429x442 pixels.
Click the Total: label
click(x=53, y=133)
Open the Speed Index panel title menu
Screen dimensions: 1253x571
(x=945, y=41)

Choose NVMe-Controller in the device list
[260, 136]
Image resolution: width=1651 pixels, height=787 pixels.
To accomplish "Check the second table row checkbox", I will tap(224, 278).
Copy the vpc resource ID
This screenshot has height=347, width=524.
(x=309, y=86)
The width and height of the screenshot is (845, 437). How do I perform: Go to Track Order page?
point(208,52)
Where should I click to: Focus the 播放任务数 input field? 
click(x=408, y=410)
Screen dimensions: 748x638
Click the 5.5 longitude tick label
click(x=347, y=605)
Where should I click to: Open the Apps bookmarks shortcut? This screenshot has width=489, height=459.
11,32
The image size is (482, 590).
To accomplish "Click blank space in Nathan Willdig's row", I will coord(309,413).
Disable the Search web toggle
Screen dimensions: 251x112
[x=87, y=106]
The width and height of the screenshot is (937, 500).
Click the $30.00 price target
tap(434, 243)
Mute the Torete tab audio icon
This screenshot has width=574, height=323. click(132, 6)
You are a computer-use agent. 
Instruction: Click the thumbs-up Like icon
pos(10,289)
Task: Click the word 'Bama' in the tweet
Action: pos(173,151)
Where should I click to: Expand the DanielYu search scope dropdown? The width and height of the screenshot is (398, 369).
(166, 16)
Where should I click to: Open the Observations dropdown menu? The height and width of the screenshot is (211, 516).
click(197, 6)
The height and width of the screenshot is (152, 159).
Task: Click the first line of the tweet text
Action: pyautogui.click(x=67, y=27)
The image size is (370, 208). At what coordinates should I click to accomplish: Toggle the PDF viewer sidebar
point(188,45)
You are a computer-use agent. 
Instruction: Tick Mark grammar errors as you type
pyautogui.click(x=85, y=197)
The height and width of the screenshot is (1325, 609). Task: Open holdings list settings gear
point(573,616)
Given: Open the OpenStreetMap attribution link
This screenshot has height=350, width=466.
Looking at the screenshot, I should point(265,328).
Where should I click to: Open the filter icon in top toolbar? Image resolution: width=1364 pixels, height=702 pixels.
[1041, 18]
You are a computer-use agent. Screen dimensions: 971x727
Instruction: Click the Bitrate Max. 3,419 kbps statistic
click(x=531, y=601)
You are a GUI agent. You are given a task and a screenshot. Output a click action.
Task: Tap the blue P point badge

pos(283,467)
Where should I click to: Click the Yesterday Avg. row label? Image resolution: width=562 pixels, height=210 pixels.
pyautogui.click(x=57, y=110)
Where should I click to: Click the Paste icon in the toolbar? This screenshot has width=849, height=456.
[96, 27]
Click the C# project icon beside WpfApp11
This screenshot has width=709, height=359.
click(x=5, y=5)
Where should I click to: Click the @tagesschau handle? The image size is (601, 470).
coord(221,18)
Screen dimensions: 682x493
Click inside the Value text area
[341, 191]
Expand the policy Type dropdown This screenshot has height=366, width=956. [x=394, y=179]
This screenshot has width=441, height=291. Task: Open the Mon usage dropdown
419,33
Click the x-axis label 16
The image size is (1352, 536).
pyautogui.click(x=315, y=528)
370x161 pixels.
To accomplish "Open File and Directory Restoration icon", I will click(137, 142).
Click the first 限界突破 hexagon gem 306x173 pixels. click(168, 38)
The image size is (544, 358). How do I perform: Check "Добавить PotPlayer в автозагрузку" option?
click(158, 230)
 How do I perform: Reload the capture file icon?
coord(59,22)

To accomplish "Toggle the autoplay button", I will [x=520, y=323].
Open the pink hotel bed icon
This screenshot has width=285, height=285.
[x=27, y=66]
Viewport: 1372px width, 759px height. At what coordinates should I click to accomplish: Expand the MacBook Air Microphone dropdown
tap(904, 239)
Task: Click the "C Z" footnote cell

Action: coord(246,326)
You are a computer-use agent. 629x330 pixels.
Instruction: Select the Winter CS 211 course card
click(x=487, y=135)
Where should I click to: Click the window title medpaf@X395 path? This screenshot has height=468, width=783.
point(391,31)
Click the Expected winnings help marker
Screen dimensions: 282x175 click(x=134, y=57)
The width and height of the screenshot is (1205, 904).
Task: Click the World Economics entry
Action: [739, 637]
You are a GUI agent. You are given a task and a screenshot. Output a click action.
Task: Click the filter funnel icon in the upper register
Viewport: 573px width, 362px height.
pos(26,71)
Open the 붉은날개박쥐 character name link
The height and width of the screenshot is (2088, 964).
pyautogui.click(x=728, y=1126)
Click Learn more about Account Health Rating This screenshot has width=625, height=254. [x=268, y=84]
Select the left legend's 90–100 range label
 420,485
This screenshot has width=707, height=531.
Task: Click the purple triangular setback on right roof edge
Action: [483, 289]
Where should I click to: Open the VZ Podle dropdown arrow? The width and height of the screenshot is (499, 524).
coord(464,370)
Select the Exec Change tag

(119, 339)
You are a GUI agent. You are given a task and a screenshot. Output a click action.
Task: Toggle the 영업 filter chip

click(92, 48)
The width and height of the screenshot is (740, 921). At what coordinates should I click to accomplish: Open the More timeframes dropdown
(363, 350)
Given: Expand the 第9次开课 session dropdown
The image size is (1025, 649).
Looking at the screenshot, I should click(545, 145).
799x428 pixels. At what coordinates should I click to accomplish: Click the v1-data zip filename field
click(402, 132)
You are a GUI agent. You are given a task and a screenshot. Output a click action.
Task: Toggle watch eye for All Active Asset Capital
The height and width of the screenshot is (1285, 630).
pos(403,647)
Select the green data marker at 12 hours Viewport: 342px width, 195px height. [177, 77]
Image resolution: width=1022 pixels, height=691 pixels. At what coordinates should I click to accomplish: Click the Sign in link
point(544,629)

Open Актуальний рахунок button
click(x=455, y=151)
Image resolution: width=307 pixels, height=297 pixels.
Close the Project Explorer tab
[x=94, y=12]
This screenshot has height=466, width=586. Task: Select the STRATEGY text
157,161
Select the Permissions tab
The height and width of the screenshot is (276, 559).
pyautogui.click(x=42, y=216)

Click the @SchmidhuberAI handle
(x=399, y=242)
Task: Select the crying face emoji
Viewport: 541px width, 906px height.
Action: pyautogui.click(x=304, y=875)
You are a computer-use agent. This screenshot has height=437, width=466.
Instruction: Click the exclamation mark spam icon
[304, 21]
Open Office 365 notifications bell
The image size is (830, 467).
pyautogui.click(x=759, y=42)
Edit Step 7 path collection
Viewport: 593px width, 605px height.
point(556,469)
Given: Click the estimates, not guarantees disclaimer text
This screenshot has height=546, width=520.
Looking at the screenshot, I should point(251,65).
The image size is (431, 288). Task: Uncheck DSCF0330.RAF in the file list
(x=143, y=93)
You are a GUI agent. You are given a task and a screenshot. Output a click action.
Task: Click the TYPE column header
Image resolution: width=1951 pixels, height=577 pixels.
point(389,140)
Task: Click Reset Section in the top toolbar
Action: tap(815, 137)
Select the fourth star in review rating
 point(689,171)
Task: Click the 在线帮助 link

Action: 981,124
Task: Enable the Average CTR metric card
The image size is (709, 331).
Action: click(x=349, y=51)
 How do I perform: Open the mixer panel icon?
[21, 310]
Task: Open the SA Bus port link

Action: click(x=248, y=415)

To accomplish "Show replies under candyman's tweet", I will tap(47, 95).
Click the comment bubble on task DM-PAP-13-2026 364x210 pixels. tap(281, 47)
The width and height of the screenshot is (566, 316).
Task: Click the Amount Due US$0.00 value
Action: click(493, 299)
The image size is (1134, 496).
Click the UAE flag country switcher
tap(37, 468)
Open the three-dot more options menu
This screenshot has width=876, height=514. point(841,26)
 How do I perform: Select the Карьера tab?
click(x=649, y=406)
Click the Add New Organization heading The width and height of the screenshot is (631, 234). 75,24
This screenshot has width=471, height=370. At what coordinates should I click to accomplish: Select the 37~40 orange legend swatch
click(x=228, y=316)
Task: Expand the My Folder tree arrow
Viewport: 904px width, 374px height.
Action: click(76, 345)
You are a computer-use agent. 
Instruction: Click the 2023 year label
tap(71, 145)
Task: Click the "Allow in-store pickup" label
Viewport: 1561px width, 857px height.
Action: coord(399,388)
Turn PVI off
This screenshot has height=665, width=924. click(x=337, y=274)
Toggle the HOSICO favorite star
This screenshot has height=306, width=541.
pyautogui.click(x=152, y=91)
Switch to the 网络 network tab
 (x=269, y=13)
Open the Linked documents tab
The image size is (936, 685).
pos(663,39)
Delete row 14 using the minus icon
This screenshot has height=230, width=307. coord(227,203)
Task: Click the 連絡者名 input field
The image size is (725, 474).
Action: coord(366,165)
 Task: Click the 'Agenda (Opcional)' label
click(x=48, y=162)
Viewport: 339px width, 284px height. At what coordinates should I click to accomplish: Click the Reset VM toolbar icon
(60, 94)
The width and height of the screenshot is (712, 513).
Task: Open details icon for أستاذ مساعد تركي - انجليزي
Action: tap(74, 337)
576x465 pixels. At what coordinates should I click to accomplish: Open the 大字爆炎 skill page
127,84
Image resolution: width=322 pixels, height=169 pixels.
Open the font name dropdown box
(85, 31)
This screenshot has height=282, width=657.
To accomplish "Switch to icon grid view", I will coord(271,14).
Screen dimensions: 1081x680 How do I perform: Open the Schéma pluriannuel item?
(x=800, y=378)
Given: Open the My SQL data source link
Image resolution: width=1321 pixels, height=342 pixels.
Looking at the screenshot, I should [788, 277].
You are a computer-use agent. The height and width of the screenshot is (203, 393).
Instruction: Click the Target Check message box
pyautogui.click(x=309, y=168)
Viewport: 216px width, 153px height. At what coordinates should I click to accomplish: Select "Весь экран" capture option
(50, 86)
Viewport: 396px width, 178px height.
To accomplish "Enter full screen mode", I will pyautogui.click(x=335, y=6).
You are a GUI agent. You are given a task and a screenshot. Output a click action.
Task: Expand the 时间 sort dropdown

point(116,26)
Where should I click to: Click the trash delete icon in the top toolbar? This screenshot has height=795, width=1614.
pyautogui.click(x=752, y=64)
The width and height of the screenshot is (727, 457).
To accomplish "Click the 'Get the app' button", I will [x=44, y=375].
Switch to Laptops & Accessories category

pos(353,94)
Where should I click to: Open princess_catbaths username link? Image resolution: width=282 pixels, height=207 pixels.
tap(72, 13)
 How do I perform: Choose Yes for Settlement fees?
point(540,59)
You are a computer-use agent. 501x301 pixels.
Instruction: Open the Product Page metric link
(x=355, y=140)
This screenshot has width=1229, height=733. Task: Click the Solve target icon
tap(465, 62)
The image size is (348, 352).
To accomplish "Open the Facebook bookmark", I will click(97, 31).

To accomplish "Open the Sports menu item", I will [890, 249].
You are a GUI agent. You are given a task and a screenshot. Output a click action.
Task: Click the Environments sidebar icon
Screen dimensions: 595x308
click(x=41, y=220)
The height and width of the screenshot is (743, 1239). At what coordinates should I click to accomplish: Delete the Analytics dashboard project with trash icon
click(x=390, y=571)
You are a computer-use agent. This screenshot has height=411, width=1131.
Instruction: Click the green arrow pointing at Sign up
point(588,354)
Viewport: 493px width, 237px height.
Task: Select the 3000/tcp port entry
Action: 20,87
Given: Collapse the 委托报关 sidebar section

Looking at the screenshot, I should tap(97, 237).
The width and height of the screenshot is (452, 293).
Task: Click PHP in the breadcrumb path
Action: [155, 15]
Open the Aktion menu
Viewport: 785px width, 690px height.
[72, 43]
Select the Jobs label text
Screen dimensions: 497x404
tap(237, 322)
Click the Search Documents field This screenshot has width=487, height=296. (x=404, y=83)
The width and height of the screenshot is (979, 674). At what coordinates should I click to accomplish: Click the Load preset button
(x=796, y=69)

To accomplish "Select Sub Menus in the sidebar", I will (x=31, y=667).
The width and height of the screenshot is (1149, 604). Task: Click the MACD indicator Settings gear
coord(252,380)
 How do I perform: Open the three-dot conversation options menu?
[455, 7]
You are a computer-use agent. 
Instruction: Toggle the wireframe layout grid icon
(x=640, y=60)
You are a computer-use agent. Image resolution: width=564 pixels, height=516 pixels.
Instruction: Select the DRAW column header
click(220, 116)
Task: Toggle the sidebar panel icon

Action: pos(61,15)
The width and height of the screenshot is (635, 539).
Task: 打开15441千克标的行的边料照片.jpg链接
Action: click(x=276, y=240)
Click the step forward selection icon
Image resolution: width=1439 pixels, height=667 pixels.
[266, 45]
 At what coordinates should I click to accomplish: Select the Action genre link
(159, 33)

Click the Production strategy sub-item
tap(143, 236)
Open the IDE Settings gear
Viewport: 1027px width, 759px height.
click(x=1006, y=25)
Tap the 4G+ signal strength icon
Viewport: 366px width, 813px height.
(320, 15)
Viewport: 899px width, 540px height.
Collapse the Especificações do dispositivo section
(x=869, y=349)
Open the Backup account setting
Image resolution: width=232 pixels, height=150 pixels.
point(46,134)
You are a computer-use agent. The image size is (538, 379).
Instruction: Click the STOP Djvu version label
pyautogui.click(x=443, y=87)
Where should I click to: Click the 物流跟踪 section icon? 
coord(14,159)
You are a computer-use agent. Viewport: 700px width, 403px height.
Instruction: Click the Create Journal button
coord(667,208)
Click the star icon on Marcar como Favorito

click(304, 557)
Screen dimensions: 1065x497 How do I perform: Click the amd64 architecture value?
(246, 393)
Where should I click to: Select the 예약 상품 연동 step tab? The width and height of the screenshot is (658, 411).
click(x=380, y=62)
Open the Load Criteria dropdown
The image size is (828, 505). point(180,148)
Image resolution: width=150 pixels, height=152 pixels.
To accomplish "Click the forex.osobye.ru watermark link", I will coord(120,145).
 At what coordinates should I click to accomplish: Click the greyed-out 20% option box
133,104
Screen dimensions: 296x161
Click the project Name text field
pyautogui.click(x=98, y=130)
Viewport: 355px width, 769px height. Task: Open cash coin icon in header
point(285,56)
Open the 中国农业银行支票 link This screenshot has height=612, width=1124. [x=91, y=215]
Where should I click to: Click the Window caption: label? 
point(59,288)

▬▬▬▬▬▬

- _Assigned task_:
All lines in the listing above from the line containing "Given: Open the OpenStreetMap" to the line containing "Click the x-axis label 16", inclusive, should be retyped exactly; no other lines should appear.

- _Your response_:
Given: Open the OpenStreetMap attribution link
This screenshot has height=350, width=466.
Looking at the screenshot, I should point(265,328).
Where should I click to: Open the filter icon in top toolbar? Image resolution: width=1364 pixels, height=702 pixels.
[1041, 18]
You are a computer-use agent. Screen dimensions: 971x727
Instruction: Click the Bitrate Max. 3,419 kbps statistic
click(x=531, y=601)
You are a GUI agent. You are given a task and a screenshot. Output a click action.
Task: Tap the blue P point badge

pos(283,467)
Where should I click to: Click the Yesterday Avg. row label? Image resolution: width=562 pixels, height=210 pixels.
pyautogui.click(x=57, y=110)
Where should I click to: Click the Paste icon in the toolbar? This screenshot has width=849, height=456.
[96, 27]
Click the C# project icon beside WpfApp11
This screenshot has width=709, height=359.
click(x=5, y=5)
Where should I click to: Click the @tagesschau handle? The image size is (601, 470).
coord(221,18)
Screen dimensions: 682x493
Click inside the Value text area
[341, 191]
Expand the policy Type dropdown This screenshot has height=366, width=956. [x=394, y=179]
This screenshot has width=441, height=291. Task: Open the Mon usage dropdown
419,33
Click the x-axis label 16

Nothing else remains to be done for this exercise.